#### TASK ITEM:
Lines holding the string "toolbar" in the listing below are to be copied.

#### RECORDS PROVIDED:
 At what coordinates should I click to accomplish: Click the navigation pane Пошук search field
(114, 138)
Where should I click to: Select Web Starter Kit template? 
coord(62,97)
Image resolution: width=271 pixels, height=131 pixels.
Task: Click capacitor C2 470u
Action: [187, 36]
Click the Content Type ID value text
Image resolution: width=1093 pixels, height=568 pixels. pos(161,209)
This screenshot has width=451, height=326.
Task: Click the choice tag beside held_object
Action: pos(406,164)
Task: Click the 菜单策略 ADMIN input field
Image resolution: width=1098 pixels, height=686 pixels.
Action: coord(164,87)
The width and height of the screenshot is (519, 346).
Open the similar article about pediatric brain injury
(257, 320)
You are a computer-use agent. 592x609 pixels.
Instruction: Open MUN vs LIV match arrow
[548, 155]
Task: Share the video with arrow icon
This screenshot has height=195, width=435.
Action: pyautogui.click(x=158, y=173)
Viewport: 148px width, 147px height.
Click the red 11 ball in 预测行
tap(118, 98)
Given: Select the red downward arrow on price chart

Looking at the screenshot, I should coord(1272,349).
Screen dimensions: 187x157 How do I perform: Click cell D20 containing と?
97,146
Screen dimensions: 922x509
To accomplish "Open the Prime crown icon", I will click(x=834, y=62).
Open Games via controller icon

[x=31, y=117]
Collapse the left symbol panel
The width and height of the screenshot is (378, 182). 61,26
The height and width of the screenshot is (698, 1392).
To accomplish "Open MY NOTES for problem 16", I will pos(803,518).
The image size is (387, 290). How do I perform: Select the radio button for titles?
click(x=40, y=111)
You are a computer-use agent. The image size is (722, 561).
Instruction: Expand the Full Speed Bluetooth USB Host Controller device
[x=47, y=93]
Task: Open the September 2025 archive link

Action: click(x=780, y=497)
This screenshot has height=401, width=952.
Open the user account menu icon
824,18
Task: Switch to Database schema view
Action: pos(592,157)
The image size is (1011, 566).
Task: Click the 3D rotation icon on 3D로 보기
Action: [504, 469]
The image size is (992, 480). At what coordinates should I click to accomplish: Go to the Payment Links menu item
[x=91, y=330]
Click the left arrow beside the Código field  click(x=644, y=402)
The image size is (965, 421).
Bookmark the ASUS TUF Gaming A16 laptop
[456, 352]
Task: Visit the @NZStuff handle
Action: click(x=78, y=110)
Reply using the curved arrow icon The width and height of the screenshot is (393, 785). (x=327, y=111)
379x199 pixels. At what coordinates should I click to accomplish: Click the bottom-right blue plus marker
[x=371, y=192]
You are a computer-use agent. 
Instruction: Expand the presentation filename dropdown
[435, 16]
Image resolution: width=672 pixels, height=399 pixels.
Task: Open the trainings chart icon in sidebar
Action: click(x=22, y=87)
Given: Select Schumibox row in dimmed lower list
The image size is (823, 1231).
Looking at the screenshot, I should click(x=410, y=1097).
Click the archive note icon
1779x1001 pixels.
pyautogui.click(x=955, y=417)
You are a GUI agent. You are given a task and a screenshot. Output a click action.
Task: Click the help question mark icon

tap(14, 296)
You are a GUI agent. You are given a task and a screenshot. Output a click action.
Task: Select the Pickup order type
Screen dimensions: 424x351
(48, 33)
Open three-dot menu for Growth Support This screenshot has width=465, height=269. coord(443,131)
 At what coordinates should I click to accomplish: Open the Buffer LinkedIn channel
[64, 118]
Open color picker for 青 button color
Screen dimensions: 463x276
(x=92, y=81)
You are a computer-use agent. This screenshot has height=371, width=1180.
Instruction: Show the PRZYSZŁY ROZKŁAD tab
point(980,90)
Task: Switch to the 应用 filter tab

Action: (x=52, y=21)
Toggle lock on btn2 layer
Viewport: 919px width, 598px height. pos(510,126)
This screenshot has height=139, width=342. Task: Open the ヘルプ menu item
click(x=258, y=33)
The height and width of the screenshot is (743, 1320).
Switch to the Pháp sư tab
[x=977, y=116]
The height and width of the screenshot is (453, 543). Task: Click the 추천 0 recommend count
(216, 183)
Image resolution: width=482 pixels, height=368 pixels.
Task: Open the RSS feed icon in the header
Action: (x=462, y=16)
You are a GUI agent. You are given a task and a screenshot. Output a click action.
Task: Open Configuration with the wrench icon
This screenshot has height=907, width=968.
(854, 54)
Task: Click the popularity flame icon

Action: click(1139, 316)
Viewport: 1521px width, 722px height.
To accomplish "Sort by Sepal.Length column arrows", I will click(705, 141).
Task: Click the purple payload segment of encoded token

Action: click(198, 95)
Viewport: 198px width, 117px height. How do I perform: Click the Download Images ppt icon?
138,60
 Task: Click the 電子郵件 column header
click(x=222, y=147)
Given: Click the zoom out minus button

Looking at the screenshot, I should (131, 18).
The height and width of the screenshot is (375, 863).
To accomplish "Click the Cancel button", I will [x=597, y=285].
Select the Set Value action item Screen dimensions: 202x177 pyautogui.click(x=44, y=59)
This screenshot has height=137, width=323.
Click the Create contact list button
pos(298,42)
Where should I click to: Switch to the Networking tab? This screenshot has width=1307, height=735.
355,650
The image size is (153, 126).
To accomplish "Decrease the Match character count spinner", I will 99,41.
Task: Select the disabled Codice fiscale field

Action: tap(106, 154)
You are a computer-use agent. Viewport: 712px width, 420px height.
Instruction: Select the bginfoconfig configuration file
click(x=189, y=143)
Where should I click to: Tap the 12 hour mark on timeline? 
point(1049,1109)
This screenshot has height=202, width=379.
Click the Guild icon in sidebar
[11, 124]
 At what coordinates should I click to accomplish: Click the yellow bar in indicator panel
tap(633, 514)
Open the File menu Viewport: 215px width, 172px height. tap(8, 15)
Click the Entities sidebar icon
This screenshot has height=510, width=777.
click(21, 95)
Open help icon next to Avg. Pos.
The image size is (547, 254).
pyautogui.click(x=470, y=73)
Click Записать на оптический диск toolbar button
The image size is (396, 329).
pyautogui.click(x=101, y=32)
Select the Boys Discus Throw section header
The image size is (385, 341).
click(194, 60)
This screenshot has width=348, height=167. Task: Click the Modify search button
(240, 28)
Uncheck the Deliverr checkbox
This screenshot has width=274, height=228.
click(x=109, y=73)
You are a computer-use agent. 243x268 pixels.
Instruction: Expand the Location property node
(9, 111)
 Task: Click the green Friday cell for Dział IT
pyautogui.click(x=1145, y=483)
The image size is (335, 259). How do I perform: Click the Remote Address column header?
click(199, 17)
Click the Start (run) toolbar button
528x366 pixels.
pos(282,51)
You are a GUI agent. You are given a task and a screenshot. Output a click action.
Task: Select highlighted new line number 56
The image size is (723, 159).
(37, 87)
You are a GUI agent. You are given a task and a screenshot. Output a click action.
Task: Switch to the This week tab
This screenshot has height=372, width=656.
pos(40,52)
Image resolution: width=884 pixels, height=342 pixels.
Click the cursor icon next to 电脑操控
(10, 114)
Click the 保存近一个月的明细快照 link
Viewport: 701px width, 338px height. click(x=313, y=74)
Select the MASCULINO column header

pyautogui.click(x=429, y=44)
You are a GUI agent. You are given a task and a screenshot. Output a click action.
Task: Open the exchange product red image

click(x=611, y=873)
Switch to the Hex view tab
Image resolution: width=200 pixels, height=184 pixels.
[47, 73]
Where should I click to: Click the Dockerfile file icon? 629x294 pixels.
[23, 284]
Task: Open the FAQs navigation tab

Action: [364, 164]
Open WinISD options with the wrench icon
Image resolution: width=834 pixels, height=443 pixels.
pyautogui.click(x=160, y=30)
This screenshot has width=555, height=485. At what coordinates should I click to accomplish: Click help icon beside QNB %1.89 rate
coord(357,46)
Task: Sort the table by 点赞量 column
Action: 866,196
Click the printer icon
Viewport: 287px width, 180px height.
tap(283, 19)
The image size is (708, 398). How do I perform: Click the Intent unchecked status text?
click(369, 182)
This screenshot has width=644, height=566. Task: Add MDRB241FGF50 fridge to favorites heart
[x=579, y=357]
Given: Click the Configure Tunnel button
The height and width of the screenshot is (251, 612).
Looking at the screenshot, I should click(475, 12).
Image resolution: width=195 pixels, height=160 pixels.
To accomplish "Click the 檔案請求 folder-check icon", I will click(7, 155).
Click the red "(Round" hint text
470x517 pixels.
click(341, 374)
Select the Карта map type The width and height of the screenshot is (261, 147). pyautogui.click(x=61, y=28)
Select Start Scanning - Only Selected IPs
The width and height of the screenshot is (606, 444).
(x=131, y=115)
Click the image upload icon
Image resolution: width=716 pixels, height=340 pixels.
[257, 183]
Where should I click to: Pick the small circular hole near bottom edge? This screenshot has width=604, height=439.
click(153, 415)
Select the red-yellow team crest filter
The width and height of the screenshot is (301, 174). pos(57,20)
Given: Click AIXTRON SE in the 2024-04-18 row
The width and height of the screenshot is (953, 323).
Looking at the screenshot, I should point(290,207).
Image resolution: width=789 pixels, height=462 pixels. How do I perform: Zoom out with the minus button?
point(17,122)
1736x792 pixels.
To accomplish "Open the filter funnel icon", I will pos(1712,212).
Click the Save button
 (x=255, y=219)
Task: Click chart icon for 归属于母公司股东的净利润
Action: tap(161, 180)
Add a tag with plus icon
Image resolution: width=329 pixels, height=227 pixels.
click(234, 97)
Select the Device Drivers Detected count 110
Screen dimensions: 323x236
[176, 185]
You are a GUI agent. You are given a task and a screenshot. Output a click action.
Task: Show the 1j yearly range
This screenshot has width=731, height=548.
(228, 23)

#### TASK SOLUTION:
Click Записать на оптический диск toolbar button
Click the Start (run) toolbar button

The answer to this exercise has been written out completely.